As Old English began to grow up a little, finally getting a job and moving out of its parents’ house, the singular use of thou began to change. The pronoun that had previously been restricted to addressing more than one person (ye or you) started to see service as a singular pronoun. Initially you was used to refer to a person of high social standing (such as royalty, who would be addressed as “your majesty”) but soon came to be used as well when speaking with a social equal.
As a result, poor thou was downgraded, and was used primarily when referring to a person of lower social standing, such as a servant. However, this pronoun did not disappear, as it also functioned as an indicator of familiarity or intimacy, and retained its function as a singular form of address for God in many cases in ecclesiastical writings. We still see thou is some forms of modern use, such as in discussions of the “I and Thou” concept of Martin Buber’s philosophy, or in colloquial phrases such as “holier-than-thou.” For the most part, at least in normal linguistic use, thou has been largely supplanted in modern times by you, although it does exist still in certain dialects in Northern England and Scotland, as well as in the community of the Religious Society of Friends (commonly referred to as Quakers). This is where the violence comes into our story.

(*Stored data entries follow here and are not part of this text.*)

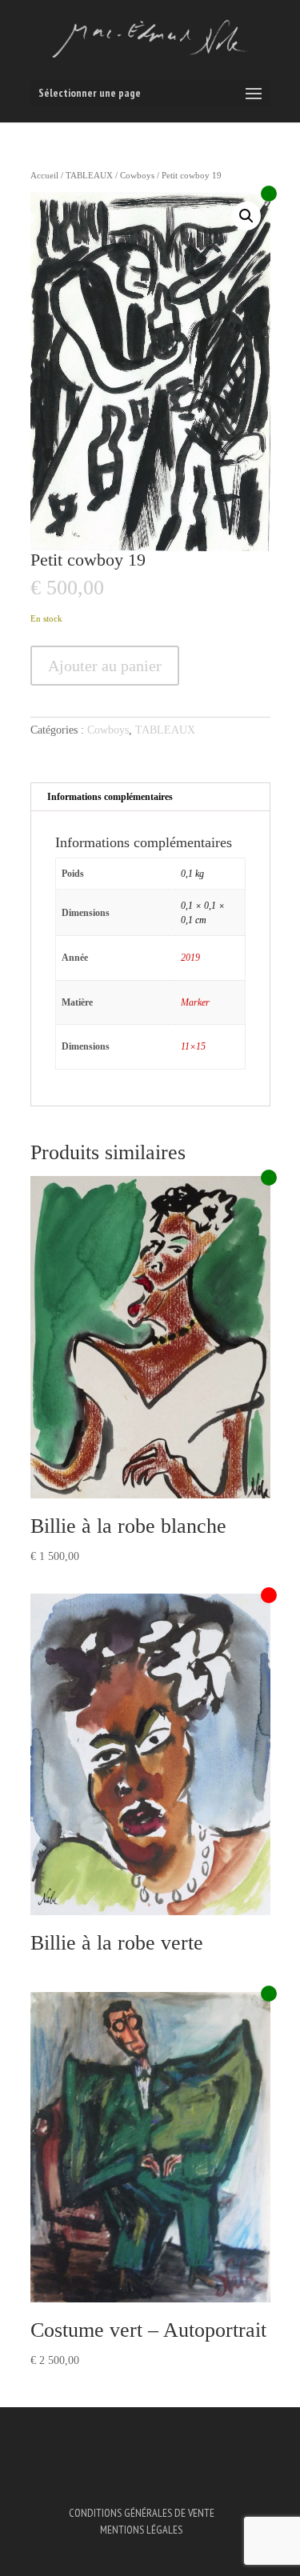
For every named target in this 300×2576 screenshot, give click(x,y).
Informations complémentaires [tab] (110, 796)
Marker (195, 1002)
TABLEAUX (89, 175)
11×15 (193, 1046)
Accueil (44, 175)
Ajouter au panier (105, 665)
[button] (246, 216)
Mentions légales (141, 2529)
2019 (190, 957)
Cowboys (137, 175)
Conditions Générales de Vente (141, 2513)
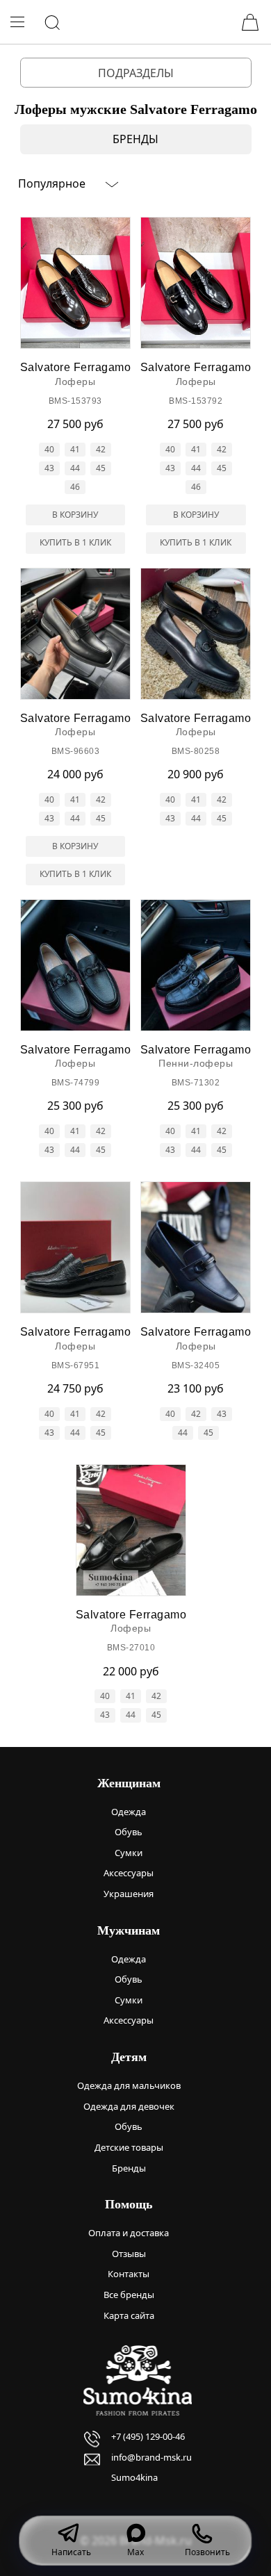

When this portion of our language began to shift there was a belief among many Quakers that the use of the singular you was inappropriate, on the grounds that it violated grammatical tenets, and enforced unwanted social distinctions. One of the founders of the Quakers, George Fox, felt strongly enough about this matter that he wrote an entire book on the subject (which was a bit longer than one might imagine it would be, taking up over 200 pages), published in 1660. The sentiments of this work were made quite clear in the title, which was “A Battle-Door for Teachers & Professors to Learn Singular & Plural; You to Many, and Thou to One: Singular One, Thou; Plural Many, You.”
In Fox’s journal he explained how the general public reacted to his grammatical advice (not very well):
For Thou and Thee was a sore cut to proud flesh, and them that sought self-honour, who, though they would say it to God and Christ, would not endure to have it said to themselves. So that we were often beaten and abused, and sometimes in danger of our lives, for using those words to some proud men, who would say, “What! You ill-bred clown, do you Thou me?”
—George Fox, A Journal, or Historical Account...., 1836
If truth be told, the fact that the Quakers were “often beaten and abused” did not seem to have very much effect on how they used thou, and since this form of the pronoun may still be found in communities of Friends today we must accept two things: the reason we stopped using thou as a singular pronoun probably did not have much to do with violence, and was due to normal forces of syntactical shift, and beating people is not a very good way to enact grammatical change.